Task directions - Please transcribe the data below exactly. Leave the pictures out.

Exercise data -
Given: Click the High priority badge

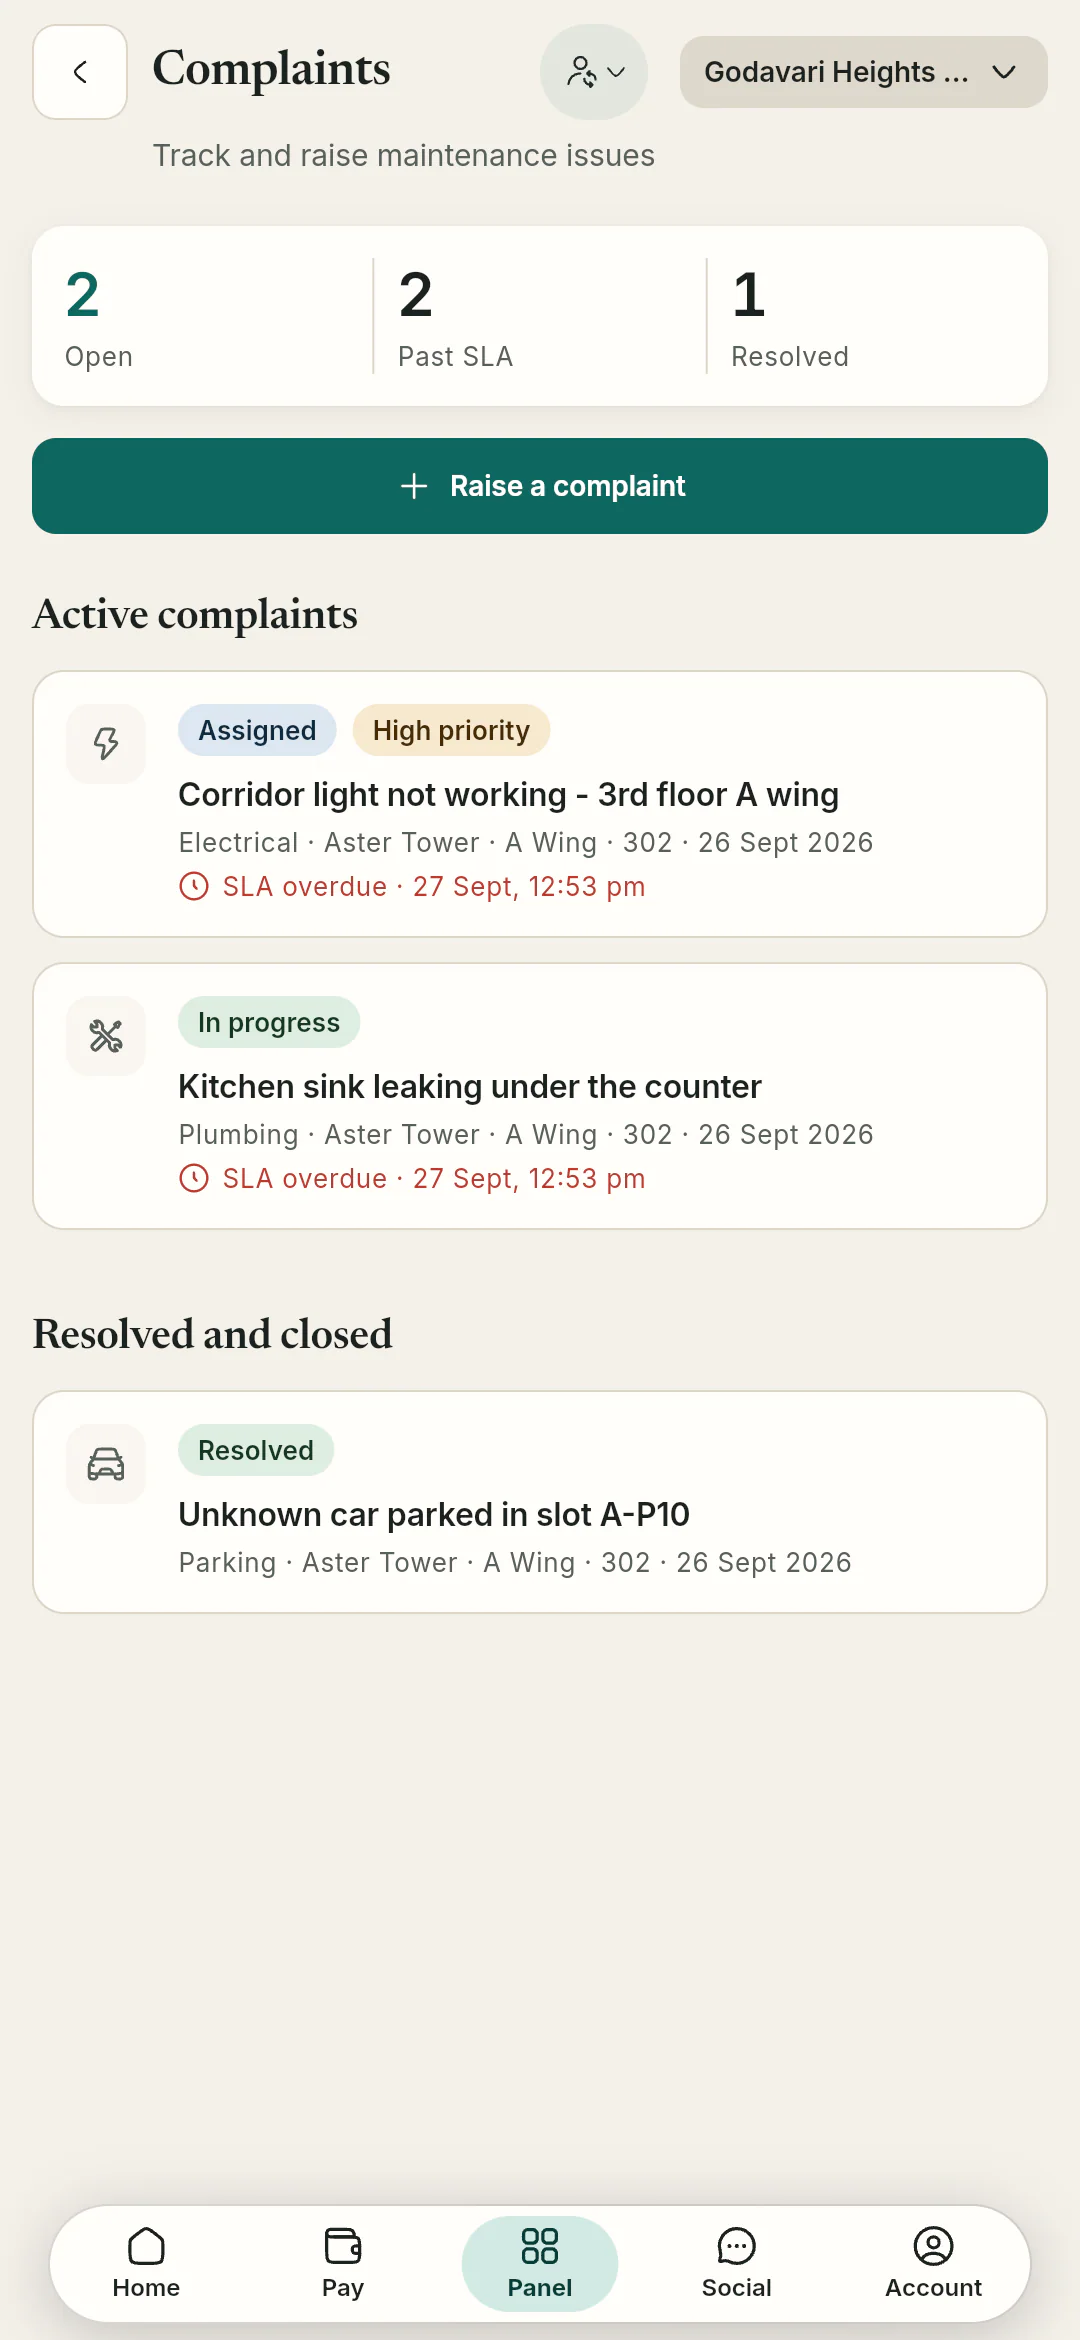Looking at the screenshot, I should point(451,730).
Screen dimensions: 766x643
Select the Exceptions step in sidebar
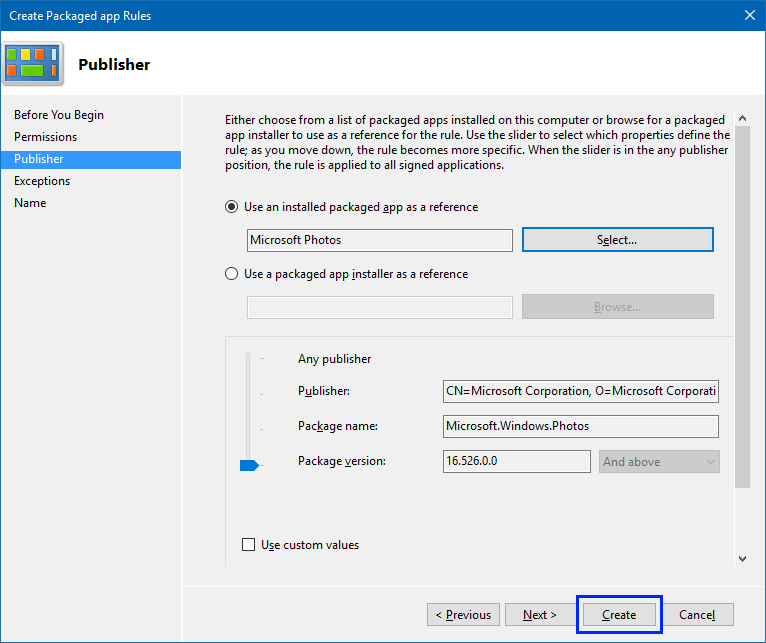pos(42,181)
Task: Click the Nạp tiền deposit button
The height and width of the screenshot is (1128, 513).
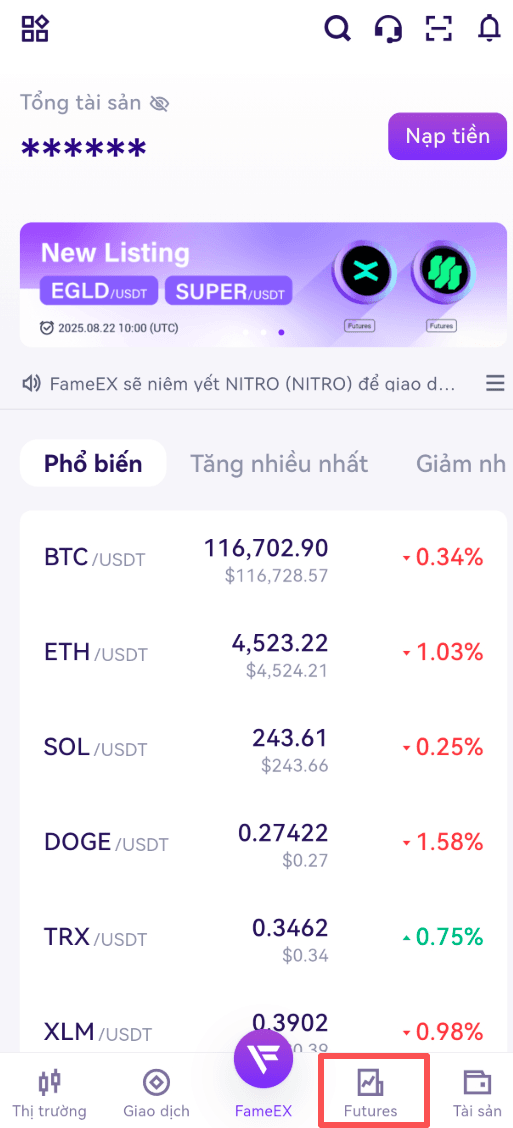Action: point(448,136)
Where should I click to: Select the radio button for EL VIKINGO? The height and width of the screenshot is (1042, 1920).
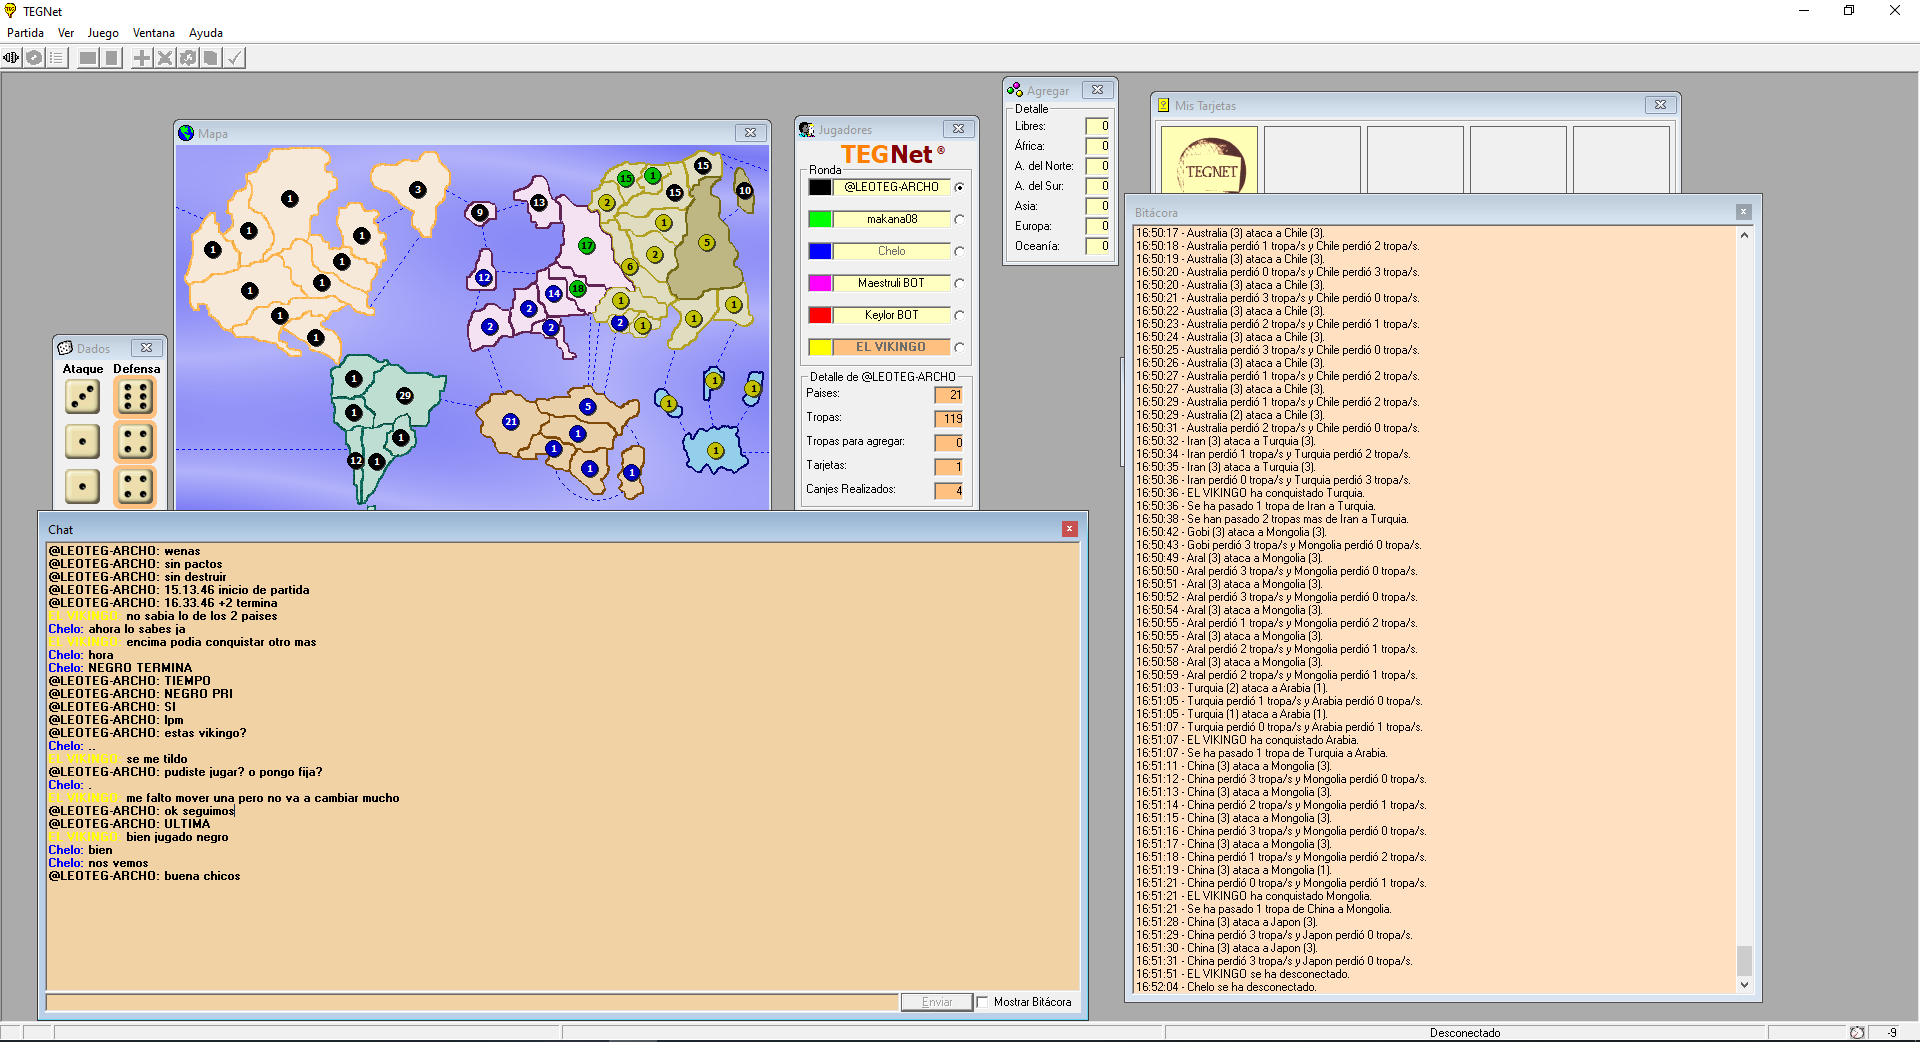[x=959, y=347]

Finished exercise -
Given: Click the High priority badge

Looking at the screenshot, I should point(451,730).
Screen dimensions: 766x643
Select the Exceptions step in sidebar
pos(42,181)
Task: Click the Nạp tiền deposit button
The height and width of the screenshot is (1128, 513).
Action: point(448,136)
Where should I click to: Select the radio button for EL VIKINGO? The height and width of the screenshot is (1042, 1920).
[x=959, y=347]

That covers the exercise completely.